Source records

----

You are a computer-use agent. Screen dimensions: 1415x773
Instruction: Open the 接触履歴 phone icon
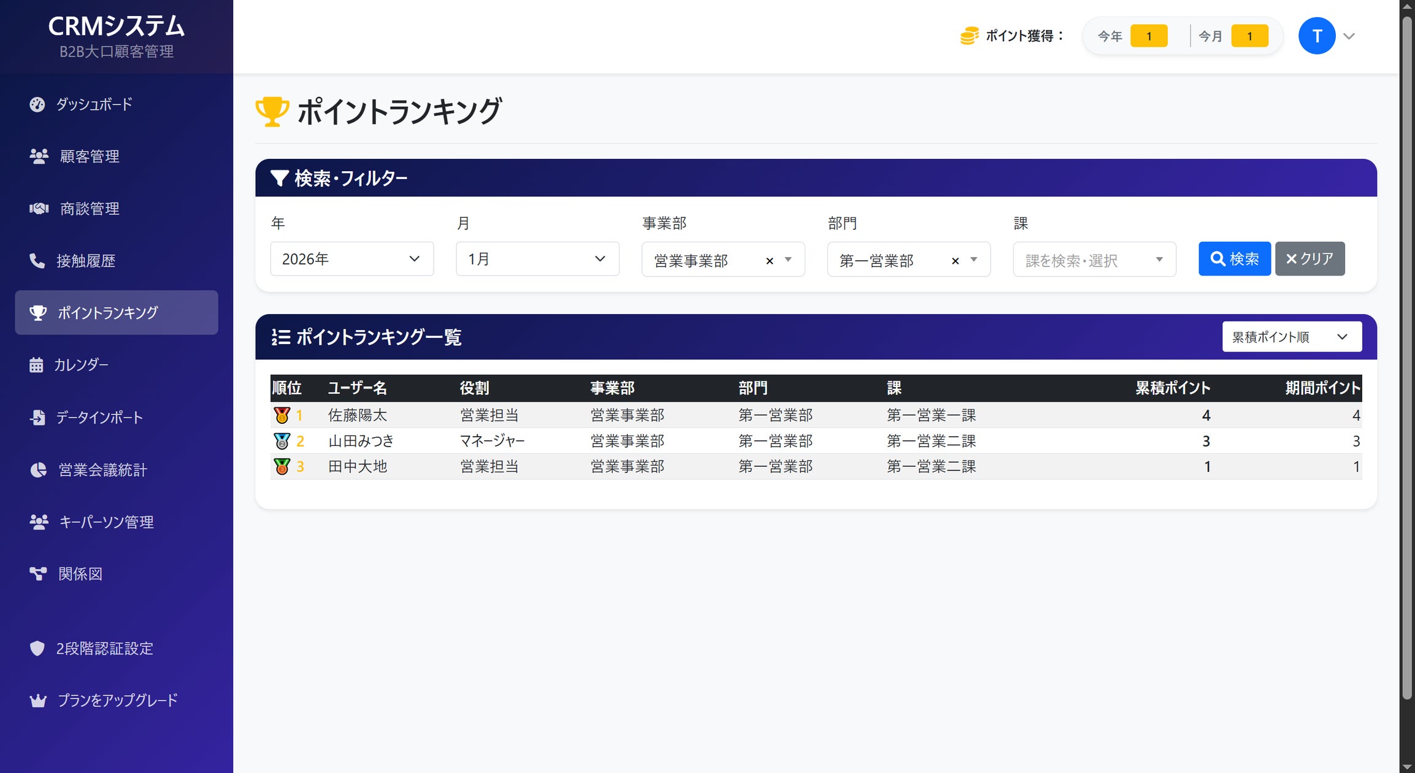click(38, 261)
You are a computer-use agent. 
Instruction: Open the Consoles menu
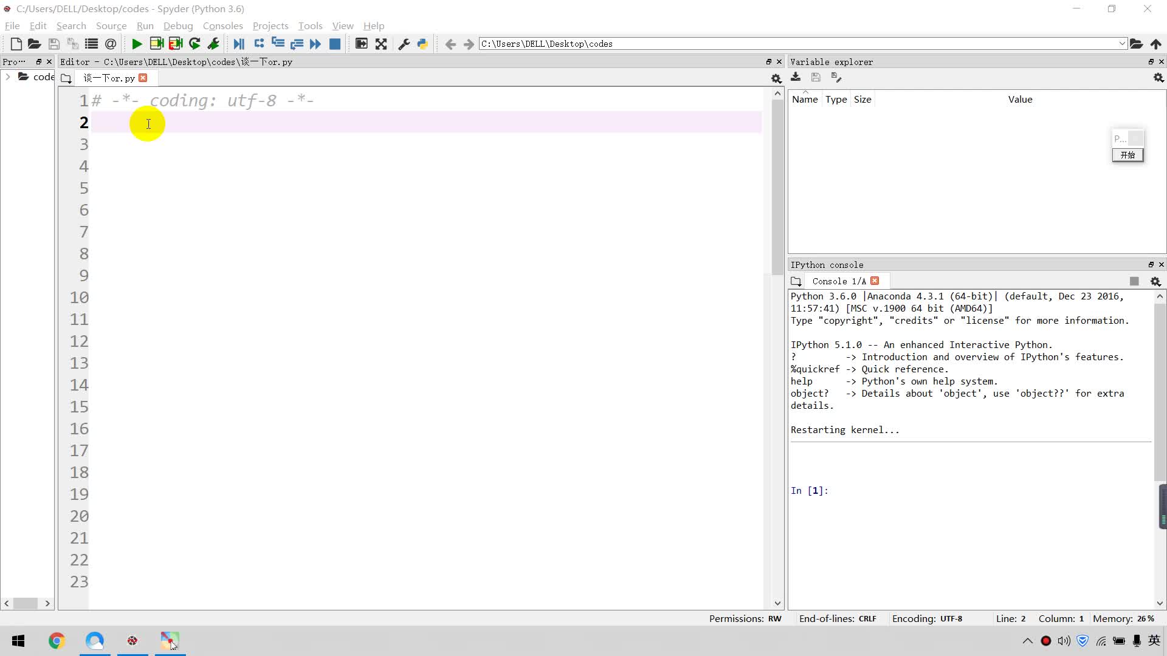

----

> **Problem to work on**
Report the count of lines in the entries that contain "agent". Nothing else should be given.

> **Response area**
2